3. The Spot Healing Brush removes blemishes, imperfections,
and red eye.
4. The move tool let you move a selection marquee or objects
on a single layer.
5. The brush tool paints brush strokes.
6. The text tool creates text or type on a photo.
7. The zoom tool magnifies or reduces the size of an image.
8. Photoshop uses the
foreground color to paint, fill, and stroke selections and the background color
to make gradient fills and fill in the erased areas of an image.
Layers
Every Photoshop image contains one or more layers. Every new
file is created with a background, which can be converted to a layer. When you
scan an image and open it in Photoshop, it is placed on the background. Layers
are a fundamental part of Photoshop's versatility.
A layer is a transparency sheet with an image on it.

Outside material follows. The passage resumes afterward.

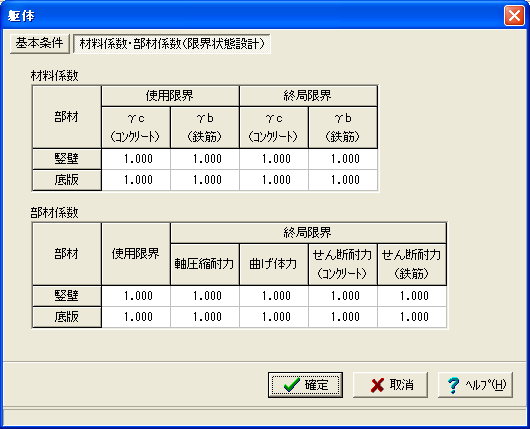Select the 竪壁 row header in 材料係数

point(67,159)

You can edit, transform, or add filters to a layer
independently from other layers. You can
make one layer alter the look of a layer above or below it. You can save a file with the layers and
easily change your design later, by editing one or more of the layers.
Masks
Masks can be used to block out one area of an image or
protect it from manipulations. A mask is
a selection shown as a gray scale image: the white areas are selected, the black
areas are not.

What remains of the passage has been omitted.